We’ve had another action packed week here in Den Haag. The kids are making friends. We’ve had our first set of play dates. We experienced our first Queen’s Day. We’ve again had a chance to learn more about the Dutch.
Jordan and Jack are quickly making friends here at the American School. We took Jack’s buddy Tanner to the beach at Wassenaar after school on Monday. It had rained all day, but just as we left for the beach, the wind picked up and the clouds blew away. It was my first time at the beach where I could see the horizon. In one direction up the beach we could see Den Haag, in the other we could see Amsterdam. It was windy and beautiful with quick moving clouds racing across the sky. The kids built a sand fort in an attempt to hold back the tide. We stayed to watch the ocean wash it away.
Jordan has made friends with a sweet little girl named Norah. Her mother is Spanish, her father is Dutch, she was born in Germany. That means that Norah can speak and understand Spanish, Dutch, German, and this year, English. I am humbled.
Queen’s Day is a huge national holiday here. It celebrates the Queen’s Birthday. At 8 am on Thursday, every bell in Den Haag started ringing in honor of the Queen. Around our house there are at least four medieval bell towers. The bells continued ringing for 15 full minutes. The kids and I went out on the balcony to listen. It was amazing and overwhelming. I’ll never forget it.
Later that morning we went to the children’s flea market. Every Dutch child is encouraged to sell old toys or baked treats to make some money. We picked up a Chinese yo-yo for Jordan.
We spent the afternoon at the carnival near the parliament building. I should have known that something was wrong when I could not find anyone wearing orange (the Queen’s royal color) anymore. The lines for the rides were very short. The trams were empty.
It wasn’t until that night that a friend let me know that a maniac had tried to crash his car into the Queen’s caravan on parade in the town of Apeldoorn. In the process, he plowed his car through a crowd of onlookers, killing five instantly and seriously injuring twelve more. The driver has since died. No one really understands the reason why this happened. It is all so very sad. Please keep the injured and their families in your prayers.
The next day at the school, I spoke with three different American families. None of them knew anything about the incident. The expat community here seems to be very insulated from local news.
On a lighter note, Audrey and I have had a great time riding the trams this week. Walt being away has forced me to go and get things done for myself. I am becoming much better at getting around by public transport. At one tram stop a Vietnamese man started a conversation with us. Using his extremely limited English (better by far than my Vietnamese), he asked if we were from the United States. When I told him we were, he smiled a HUGE smile, gave me two thumbs up, and said “OBAMA!”.
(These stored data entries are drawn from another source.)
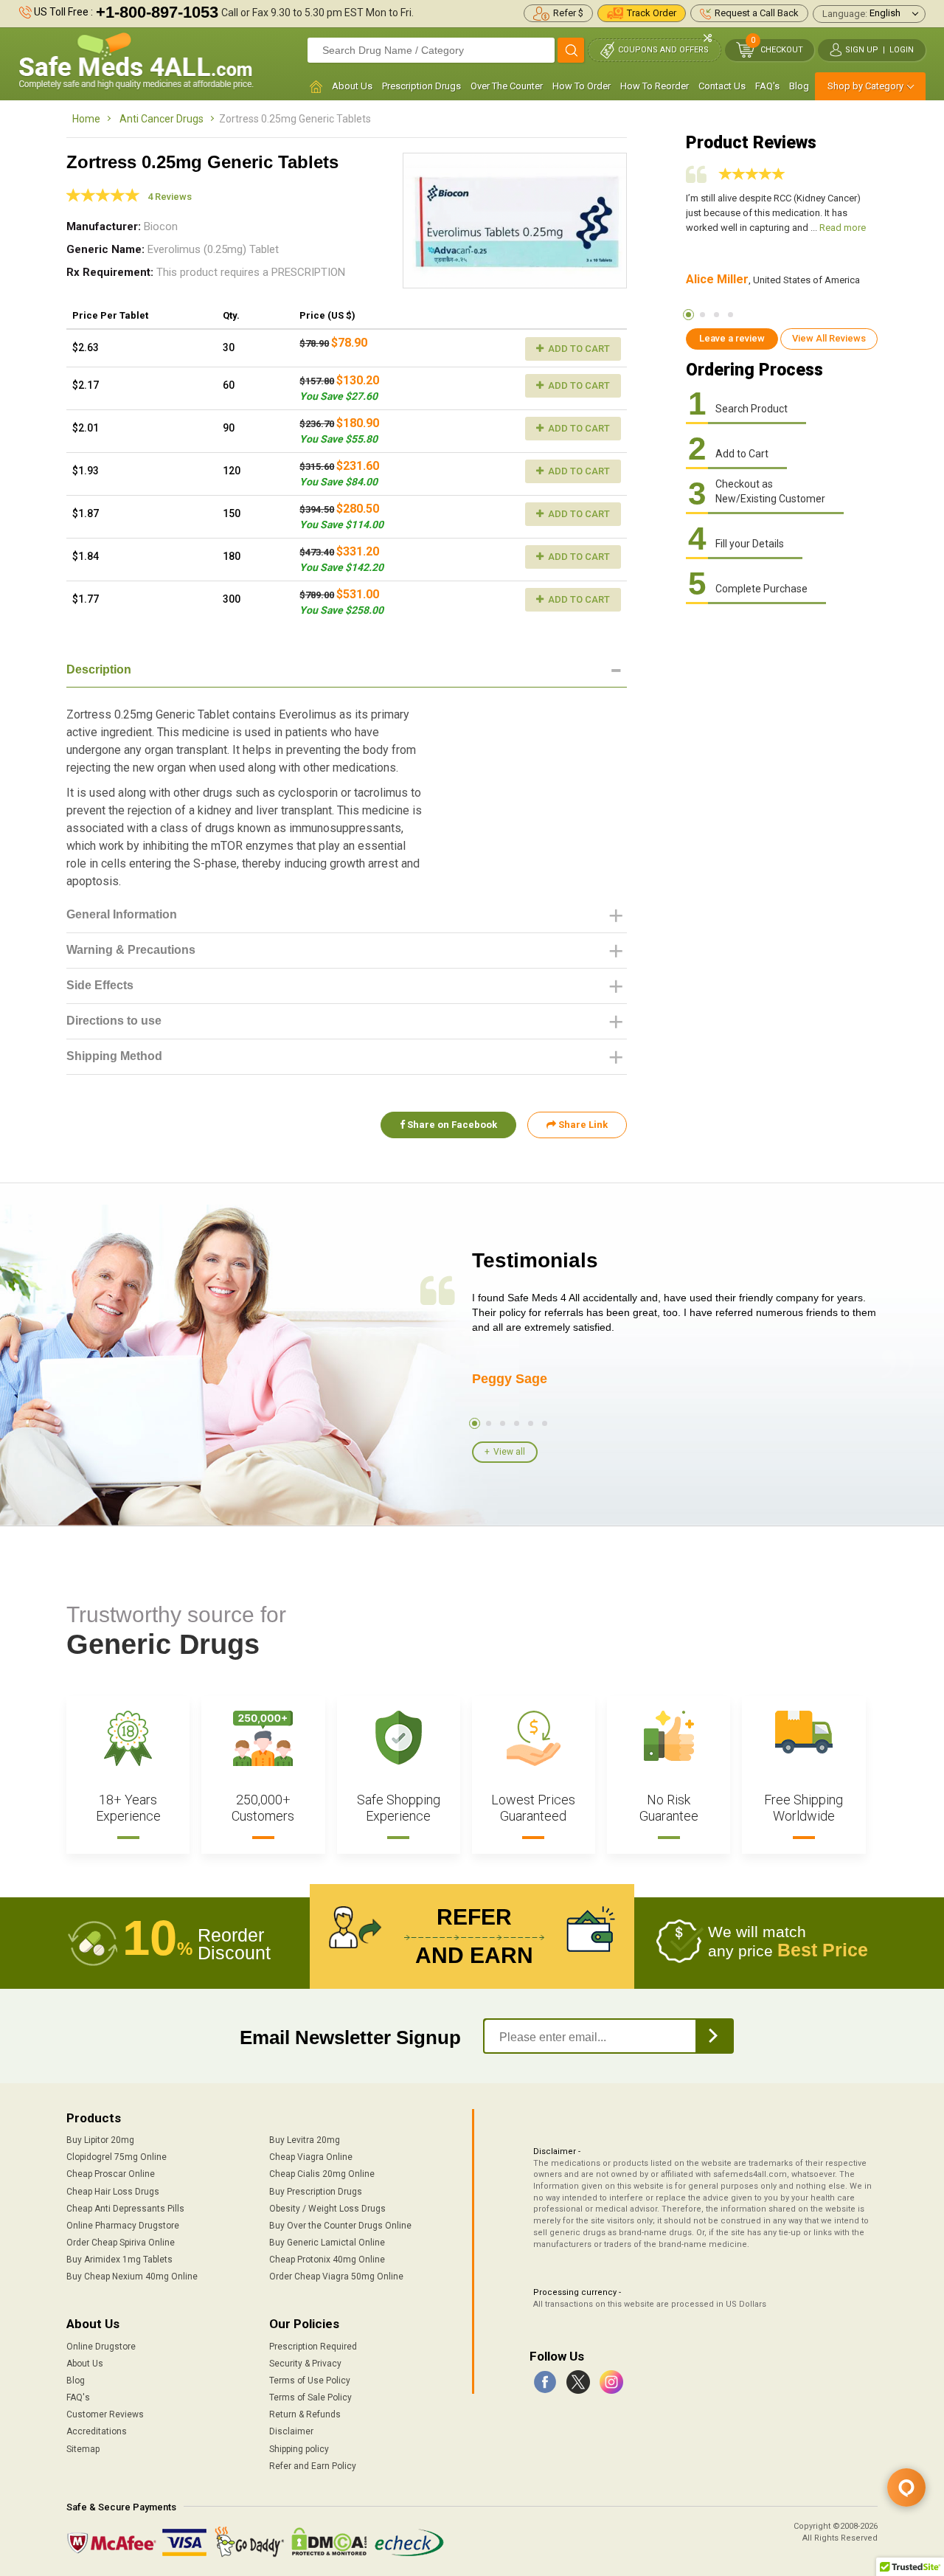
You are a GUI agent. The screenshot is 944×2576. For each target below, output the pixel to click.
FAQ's (767, 85)
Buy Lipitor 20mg (100, 2140)
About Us (352, 85)
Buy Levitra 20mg (304, 2140)
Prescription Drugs (421, 85)
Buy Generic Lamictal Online (327, 2242)
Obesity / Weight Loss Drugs (327, 2208)
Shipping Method (114, 1056)
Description (98, 669)
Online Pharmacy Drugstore (122, 2225)
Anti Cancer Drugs (161, 119)
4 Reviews (170, 196)
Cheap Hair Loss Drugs (112, 2192)
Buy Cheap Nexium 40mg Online (132, 2276)
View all (509, 1452)
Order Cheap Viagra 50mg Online (336, 2276)
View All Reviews (829, 338)
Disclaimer (291, 2431)
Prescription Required (313, 2346)
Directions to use (114, 1020)
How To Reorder (654, 85)
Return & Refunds (305, 2414)
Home (86, 119)
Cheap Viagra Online (311, 2157)
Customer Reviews (105, 2414)
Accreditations (96, 2431)
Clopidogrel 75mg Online (116, 2157)
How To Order (581, 85)
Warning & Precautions (130, 950)
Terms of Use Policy (309, 2380)
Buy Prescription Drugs (315, 2192)
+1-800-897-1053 (157, 12)
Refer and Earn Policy (312, 2466)
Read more (842, 227)
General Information (121, 914)
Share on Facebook (451, 1124)
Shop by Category (865, 85)
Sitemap (83, 2449)
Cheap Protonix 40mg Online (327, 2259)
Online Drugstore (101, 2346)
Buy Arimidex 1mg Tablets (119, 2259)
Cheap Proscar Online (110, 2174)
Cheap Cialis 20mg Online (322, 2174)
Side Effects (99, 985)
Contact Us (722, 85)
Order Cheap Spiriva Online (120, 2242)
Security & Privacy (305, 2363)
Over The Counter (507, 85)
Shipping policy (299, 2449)
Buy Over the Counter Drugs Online (340, 2225)
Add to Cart (578, 348)
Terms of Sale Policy (310, 2397)
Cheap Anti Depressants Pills (125, 2208)
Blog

I’ve seen lots of interesting things along the way. Did you know the Dutch love dogs? Dogs are welcome in restaurants (of course!) but not butcher shops. People carry their dogs on their bikes in large milk-crates in front of their handle bars. I’m not talking about little dogs, either. I saw a full grown golden retriever carried this way. Fancy dogs have little dog trailers that tag along behind their owner’s bike. Dogs are welcome to ride the trams and busses, too, if they have their own canine ticket (no joke!). They are not allowed to take a seat though. I guess they have to draw the line somewhere.
We are still keeping track of interesting things seen on a bicycle. This week’s prize winner was a portly sixty year old man riding his bike wearing nothing but a speedo thong bathing suit.
It is time for me to go. The kids are making paper airplanes and sending them down the two story stairwell. I need to help them with some design work.